The Kuna Caves (or Kuna Cave) is a lava tube cave south of Kuna, Idaho with a public entrance, an opening in the ground with a caged ladder leading down into the main cavern.

== Background ==

The cave is about 50 ft deep and runs about a quarter mile north and around 1000 ft south from the entrance. The southern portion of the cave requires crawling through a trench dug out of the clay floor of the cave leading to a small space approximately 3 ft wide by 3 ft tall by 4 ft long in which you can turn around to return to the main [cavern]. The interior temperature of the cave hovers around 56 °F year round. A logbook was placed deep in the North end of the cave for people to sign in 2018.

== Local Culture ==

According to locals, at one time the system had been much larger and was composed of multiple caves, even stretching to the Snake River, before the United States Army Corps of Engineers blocked it off by detonating dynamite, collapsing a portion of the cave.

== Controversy ==

The official Bureau of Land Management stance on the cave is that it should not be visited by the general public.
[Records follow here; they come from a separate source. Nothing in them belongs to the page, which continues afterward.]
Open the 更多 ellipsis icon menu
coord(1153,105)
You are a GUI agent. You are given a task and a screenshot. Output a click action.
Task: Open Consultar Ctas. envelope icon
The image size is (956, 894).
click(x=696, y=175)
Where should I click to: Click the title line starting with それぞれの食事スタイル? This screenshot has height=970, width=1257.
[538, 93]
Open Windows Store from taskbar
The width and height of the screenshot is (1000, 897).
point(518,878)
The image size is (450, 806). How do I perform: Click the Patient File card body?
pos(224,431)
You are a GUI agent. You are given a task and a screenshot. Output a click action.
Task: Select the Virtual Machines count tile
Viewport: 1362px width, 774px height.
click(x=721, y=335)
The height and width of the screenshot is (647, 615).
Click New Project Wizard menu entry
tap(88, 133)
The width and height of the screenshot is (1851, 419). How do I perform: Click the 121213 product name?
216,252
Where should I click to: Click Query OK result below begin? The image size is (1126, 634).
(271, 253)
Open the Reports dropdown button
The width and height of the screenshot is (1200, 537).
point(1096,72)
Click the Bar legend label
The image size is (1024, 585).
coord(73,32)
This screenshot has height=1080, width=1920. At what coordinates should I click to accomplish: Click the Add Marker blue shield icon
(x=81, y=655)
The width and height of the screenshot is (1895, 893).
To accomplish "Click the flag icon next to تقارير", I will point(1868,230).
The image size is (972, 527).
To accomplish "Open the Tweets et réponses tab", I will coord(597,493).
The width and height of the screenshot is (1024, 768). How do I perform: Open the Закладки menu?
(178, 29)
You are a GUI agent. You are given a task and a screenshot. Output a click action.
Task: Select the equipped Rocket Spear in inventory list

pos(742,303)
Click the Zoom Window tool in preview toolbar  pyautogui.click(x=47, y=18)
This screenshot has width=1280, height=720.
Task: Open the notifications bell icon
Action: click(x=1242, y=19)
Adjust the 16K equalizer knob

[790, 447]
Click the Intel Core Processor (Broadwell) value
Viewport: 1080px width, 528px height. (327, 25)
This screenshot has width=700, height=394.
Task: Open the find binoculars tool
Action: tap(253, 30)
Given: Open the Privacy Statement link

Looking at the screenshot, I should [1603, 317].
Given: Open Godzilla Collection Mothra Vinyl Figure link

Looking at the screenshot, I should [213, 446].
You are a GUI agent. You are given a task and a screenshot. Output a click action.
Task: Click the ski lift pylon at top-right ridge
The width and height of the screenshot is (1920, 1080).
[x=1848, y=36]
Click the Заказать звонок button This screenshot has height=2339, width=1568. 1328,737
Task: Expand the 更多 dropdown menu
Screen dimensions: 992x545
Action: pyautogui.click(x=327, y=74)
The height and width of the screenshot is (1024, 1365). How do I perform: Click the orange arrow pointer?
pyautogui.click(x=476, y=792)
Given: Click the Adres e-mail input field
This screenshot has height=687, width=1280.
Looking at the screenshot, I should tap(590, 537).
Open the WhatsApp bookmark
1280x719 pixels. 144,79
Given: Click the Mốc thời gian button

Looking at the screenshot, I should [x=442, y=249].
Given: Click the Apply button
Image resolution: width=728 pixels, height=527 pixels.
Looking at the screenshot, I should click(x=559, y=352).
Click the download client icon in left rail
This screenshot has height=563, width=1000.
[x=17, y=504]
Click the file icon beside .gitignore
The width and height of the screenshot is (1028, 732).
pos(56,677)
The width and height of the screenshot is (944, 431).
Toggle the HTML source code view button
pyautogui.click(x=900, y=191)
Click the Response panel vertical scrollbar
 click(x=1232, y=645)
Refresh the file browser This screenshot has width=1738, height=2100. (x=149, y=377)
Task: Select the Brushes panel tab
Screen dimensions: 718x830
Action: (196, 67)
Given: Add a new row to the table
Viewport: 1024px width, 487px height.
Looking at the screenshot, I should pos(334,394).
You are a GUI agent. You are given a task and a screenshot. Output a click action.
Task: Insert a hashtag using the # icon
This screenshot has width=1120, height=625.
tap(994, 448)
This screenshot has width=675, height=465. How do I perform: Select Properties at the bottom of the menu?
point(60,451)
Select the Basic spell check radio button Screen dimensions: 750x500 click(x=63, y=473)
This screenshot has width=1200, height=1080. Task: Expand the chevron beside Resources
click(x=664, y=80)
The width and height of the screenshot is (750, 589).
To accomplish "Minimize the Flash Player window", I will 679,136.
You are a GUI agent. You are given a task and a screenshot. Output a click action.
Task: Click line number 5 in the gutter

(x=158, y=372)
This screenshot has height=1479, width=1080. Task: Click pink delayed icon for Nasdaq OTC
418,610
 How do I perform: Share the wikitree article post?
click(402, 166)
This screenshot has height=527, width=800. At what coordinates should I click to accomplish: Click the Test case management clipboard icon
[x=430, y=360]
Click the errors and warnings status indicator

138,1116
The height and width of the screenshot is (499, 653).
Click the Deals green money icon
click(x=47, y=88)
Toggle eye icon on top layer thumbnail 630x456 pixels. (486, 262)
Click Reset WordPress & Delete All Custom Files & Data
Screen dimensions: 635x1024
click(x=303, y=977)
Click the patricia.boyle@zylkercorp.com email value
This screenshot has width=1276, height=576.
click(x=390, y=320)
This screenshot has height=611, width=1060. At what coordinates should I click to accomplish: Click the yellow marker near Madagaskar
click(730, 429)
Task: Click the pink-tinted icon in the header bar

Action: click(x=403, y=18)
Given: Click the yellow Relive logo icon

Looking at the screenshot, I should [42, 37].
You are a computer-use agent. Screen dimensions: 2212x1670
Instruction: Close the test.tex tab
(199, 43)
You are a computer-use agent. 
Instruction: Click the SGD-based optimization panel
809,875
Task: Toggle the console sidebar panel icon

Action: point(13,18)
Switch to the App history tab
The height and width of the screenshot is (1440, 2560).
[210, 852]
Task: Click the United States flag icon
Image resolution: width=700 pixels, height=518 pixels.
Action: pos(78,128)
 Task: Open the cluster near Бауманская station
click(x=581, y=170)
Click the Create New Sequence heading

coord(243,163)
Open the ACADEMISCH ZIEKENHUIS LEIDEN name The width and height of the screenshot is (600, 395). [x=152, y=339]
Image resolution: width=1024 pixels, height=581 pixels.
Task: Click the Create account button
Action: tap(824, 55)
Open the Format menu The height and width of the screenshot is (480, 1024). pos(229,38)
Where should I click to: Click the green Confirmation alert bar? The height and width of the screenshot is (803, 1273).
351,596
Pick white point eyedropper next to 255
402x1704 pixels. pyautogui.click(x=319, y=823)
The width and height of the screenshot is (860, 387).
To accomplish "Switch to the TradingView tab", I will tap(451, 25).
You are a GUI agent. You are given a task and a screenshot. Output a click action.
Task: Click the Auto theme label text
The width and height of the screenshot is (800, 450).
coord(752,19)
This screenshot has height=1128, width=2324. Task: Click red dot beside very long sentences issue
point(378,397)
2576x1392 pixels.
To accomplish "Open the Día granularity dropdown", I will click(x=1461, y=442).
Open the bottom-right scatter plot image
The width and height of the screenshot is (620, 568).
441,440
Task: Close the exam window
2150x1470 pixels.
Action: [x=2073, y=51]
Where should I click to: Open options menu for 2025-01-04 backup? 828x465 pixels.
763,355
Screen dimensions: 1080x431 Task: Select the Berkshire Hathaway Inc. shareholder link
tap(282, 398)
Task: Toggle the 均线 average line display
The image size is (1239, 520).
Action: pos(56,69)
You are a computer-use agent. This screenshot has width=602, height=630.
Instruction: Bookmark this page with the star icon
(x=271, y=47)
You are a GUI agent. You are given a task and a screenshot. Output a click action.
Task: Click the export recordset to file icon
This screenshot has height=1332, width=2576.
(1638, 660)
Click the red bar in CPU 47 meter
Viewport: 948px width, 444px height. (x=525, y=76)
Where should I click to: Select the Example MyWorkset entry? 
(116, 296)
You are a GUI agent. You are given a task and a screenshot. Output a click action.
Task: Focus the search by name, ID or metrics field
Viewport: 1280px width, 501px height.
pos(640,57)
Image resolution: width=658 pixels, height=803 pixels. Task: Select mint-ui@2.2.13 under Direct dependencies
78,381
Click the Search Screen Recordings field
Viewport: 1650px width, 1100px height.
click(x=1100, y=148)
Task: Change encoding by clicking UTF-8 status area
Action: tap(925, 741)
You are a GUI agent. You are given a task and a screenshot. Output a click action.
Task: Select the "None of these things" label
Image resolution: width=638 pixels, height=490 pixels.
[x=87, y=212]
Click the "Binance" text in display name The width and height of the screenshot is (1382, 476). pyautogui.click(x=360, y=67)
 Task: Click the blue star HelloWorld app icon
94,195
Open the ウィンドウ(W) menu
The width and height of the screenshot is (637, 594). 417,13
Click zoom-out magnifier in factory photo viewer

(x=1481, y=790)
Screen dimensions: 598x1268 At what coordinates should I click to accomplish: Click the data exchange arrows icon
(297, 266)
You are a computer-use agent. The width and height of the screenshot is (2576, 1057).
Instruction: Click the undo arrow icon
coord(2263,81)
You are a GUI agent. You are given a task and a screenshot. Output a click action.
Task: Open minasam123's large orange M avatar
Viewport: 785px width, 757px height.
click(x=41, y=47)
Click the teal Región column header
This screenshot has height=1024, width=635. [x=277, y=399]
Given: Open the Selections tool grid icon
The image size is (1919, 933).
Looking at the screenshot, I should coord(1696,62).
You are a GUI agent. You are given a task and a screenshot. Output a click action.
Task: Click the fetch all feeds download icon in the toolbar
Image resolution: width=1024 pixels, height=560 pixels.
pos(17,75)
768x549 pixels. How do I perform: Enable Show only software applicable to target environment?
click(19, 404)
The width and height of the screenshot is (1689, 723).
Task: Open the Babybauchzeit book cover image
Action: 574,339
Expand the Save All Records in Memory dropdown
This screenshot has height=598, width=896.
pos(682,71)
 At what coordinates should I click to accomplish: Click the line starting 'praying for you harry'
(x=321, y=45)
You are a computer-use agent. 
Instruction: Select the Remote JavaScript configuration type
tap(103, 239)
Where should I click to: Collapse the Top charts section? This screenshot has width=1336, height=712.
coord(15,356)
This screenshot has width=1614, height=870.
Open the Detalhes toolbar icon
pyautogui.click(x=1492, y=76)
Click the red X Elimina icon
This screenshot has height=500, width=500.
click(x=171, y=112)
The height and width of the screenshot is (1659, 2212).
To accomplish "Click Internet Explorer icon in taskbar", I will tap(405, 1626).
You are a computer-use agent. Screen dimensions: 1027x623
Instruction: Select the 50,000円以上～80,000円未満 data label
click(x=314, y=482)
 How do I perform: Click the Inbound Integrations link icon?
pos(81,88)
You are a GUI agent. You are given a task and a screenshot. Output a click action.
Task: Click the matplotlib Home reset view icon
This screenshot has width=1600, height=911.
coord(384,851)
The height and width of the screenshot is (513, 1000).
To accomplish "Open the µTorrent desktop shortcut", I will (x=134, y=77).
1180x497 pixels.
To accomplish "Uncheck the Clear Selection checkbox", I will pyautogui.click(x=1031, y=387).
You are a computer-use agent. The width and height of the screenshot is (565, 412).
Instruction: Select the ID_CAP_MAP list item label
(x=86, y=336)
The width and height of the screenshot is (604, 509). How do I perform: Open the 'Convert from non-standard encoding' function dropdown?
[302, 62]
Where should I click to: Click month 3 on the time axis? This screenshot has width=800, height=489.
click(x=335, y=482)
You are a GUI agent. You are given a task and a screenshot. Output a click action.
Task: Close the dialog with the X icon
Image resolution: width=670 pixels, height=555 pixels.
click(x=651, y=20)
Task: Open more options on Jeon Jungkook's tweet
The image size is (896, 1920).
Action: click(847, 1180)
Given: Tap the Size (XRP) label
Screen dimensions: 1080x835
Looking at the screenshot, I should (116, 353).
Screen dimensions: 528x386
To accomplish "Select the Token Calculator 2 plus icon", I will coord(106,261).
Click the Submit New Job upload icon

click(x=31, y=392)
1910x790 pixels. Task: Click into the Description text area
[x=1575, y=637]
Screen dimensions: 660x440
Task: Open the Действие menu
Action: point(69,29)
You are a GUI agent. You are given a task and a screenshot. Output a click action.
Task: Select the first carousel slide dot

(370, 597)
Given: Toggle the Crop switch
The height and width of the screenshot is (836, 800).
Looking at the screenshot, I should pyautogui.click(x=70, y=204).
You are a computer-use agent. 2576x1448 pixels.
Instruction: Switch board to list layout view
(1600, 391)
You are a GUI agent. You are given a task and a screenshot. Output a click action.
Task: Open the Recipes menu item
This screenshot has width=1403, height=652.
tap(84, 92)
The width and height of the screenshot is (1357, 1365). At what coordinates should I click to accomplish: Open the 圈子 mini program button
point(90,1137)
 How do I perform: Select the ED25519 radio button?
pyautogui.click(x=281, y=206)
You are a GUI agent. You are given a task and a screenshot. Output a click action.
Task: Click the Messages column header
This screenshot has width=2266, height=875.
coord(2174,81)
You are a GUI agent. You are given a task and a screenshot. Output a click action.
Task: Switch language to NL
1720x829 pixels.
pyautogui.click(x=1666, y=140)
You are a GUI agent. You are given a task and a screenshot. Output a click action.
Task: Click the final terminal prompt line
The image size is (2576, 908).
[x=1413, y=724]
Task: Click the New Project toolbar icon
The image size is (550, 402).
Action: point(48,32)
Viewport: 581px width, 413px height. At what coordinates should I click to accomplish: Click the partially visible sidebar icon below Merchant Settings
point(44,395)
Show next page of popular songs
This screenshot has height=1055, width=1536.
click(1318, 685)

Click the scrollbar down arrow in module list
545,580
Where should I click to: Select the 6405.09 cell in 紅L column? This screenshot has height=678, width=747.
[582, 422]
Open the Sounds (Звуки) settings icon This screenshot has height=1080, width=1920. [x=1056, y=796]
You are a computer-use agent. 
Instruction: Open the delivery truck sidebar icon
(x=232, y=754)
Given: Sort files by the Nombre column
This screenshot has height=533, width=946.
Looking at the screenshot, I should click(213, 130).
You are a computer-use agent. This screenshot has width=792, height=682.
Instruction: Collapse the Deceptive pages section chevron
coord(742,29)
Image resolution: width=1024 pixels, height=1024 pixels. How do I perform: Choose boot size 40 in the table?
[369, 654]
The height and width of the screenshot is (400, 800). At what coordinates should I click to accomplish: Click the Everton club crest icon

Traveling to the caves involves driving along a short dirt road, that is often very muddy, leading to the cave from Kuna Cave Road. Although the entrance has a ladder to get down into the cavern, it is not maintained. The cave itself is littered with graffiti, trash, and ash from fires started by visitors, leading officials to consider restricting access to the caves and sparking local demand for conservation of the caves.

In 2021, the Bureau of Land Management performed an environmental assessment and proposed a draft for a "Kuna Cave Recreation Site Improvement Project", which would improve public facilities by adding a road leading to the caves, a parking lot, an improved ladder, and a new grate to deter vandalism.